Each line from the one that includes "Task: Open help icon on total clicks card" to the last line of the data below should be set down exactly; no other lines are wanted.

Saved data entries:
***

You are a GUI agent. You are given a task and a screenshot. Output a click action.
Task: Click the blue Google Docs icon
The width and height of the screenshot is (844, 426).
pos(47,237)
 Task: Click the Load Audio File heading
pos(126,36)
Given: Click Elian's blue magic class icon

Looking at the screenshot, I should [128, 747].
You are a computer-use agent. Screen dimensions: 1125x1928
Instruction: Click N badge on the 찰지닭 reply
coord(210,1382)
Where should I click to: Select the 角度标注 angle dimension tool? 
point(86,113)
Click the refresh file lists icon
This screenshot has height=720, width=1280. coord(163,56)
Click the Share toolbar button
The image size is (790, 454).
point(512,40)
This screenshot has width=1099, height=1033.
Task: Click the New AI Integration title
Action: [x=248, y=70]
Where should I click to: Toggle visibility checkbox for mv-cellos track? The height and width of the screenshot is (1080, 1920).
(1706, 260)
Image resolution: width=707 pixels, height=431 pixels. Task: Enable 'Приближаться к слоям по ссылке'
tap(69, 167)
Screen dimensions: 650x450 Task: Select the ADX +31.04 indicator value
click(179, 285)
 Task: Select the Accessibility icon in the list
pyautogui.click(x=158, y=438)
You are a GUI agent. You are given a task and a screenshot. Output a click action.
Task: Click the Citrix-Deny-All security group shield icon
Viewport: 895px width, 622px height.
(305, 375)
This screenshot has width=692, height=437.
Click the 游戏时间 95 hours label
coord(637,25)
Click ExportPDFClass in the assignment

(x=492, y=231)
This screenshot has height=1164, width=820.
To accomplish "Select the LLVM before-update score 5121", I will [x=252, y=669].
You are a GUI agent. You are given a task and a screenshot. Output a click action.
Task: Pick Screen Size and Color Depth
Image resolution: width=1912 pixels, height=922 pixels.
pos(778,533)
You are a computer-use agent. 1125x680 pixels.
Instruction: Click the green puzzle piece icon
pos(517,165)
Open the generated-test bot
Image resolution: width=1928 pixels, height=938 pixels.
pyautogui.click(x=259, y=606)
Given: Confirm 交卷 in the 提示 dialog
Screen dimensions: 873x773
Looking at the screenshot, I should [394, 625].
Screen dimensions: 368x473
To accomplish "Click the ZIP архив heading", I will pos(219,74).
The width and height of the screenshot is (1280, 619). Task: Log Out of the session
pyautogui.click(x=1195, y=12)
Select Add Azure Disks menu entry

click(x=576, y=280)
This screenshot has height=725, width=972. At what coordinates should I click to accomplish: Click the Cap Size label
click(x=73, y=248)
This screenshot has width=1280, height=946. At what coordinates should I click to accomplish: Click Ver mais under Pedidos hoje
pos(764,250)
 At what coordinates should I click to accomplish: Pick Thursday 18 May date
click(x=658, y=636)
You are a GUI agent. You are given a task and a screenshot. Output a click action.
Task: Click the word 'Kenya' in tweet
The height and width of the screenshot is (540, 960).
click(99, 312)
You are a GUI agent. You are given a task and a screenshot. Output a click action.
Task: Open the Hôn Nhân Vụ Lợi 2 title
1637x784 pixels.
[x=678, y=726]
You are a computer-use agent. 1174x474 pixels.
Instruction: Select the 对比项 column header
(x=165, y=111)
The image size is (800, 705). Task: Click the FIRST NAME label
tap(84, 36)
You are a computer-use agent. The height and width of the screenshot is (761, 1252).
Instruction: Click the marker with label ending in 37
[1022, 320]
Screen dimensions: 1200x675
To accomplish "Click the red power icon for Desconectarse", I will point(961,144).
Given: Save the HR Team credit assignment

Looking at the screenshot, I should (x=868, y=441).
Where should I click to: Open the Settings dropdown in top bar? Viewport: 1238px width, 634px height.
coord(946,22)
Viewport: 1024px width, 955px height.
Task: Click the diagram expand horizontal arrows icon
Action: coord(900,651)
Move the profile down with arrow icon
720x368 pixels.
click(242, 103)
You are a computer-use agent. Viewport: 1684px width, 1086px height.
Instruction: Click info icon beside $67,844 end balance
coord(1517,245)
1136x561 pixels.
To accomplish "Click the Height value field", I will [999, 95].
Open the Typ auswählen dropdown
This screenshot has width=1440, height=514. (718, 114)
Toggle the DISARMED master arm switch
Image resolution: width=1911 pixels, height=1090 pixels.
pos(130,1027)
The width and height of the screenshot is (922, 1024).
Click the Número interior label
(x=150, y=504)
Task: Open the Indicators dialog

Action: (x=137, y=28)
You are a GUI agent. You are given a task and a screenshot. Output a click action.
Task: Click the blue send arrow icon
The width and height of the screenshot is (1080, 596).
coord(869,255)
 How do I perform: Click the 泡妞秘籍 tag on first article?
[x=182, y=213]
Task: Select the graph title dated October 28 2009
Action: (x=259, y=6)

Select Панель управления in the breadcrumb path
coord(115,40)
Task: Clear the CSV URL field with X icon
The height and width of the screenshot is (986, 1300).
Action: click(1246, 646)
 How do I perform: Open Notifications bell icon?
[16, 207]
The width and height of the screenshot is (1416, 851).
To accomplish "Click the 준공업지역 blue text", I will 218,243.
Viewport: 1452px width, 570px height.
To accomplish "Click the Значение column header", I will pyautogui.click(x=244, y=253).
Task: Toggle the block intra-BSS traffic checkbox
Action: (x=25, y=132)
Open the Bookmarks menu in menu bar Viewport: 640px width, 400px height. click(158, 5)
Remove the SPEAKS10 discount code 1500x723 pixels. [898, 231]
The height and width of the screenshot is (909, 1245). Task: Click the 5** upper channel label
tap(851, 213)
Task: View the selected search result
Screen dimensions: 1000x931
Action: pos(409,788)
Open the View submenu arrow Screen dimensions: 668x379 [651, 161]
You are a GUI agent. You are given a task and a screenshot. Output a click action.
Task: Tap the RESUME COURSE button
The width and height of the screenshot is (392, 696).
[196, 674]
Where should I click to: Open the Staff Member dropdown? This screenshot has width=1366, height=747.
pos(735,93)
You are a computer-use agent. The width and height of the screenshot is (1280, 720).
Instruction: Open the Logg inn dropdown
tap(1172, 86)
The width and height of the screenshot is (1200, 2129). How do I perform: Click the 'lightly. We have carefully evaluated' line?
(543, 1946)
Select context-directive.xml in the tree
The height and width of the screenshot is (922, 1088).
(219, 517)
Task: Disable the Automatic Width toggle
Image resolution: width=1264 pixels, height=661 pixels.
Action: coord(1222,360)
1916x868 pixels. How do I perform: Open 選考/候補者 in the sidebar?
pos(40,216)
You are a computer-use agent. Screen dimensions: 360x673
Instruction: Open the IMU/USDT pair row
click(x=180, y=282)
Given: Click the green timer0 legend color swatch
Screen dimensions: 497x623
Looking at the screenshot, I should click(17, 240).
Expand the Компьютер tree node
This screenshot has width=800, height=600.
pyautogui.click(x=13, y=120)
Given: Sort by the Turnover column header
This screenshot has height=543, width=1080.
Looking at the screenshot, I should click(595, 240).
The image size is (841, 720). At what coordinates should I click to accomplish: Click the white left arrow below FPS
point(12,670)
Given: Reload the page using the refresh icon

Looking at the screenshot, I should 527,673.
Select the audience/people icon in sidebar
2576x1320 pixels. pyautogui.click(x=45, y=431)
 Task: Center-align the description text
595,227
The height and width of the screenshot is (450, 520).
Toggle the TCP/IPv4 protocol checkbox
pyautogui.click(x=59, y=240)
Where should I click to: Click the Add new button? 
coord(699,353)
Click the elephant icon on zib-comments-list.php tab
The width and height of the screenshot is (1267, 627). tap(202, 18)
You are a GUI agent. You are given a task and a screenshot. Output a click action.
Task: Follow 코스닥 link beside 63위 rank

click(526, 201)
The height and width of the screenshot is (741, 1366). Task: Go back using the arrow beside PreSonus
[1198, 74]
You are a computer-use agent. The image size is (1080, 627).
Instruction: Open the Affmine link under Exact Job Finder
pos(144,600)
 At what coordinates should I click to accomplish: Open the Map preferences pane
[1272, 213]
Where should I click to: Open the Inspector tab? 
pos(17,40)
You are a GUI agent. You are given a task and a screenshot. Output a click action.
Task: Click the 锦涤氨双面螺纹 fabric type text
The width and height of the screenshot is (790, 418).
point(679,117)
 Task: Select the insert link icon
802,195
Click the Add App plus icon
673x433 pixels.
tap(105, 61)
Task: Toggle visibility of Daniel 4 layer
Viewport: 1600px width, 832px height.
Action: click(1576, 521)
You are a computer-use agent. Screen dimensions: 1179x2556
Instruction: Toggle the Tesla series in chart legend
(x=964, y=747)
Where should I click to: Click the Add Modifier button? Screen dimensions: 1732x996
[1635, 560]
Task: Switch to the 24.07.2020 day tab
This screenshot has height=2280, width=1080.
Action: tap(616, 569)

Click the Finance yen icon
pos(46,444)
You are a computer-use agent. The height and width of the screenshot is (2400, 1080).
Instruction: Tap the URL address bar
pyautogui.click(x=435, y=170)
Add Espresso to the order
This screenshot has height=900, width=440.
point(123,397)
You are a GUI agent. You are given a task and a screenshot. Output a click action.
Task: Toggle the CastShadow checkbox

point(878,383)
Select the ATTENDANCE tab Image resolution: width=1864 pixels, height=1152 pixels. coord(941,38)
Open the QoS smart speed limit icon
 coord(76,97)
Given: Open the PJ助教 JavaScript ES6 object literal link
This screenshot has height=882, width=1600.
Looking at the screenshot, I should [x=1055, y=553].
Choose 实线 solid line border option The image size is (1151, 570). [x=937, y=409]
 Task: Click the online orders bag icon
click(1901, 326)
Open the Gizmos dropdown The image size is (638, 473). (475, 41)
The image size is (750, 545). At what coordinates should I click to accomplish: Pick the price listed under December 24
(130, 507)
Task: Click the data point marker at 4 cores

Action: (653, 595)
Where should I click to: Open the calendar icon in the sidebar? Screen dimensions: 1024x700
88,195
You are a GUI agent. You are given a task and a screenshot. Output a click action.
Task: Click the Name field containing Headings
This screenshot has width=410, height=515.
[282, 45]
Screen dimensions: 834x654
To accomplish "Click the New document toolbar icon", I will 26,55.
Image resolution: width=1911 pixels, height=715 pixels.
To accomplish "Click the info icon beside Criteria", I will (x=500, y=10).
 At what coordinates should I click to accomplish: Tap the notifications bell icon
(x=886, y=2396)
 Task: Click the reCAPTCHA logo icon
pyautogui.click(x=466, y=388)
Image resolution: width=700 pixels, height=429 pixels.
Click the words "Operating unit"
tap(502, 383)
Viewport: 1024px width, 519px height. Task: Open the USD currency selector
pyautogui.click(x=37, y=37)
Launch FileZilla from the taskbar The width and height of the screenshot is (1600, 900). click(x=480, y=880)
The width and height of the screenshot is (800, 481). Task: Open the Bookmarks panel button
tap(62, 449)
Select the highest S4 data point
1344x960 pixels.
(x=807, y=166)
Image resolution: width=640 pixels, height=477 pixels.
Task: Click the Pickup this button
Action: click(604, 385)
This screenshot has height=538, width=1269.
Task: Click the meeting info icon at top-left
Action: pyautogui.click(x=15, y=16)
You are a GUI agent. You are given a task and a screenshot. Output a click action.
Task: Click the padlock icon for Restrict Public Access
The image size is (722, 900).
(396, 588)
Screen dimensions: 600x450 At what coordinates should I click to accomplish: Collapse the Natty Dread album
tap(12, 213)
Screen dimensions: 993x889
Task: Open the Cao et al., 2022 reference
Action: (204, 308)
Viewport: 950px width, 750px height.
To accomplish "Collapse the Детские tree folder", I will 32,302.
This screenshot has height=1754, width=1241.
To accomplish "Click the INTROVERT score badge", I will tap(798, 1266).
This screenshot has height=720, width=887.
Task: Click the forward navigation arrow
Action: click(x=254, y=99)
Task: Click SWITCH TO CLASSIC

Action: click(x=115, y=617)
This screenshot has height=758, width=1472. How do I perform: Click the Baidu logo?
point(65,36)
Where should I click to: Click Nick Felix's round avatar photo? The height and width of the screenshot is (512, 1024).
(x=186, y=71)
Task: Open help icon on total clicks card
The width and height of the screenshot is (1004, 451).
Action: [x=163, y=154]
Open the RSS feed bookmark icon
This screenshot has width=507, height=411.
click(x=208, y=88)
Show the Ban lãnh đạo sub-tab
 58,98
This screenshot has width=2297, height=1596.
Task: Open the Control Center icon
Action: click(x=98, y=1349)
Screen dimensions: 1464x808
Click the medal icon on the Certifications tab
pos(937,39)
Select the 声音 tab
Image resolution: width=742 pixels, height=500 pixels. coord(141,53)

***

### Written response
Task: Open help icon on total clicks card
The width and height of the screenshot is (1004, 451).
Action: [x=163, y=154]
Open the RSS feed bookmark icon
This screenshot has width=507, height=411.
click(x=208, y=88)
Show the Ban lãnh đạo sub-tab
 58,98
This screenshot has width=2297, height=1596.
Task: Open the Control Center icon
Action: click(x=98, y=1349)
Screen dimensions: 1464x808
Click the medal icon on the Certifications tab
pos(937,39)
Select the 声音 tab
Image resolution: width=742 pixels, height=500 pixels. coord(141,53)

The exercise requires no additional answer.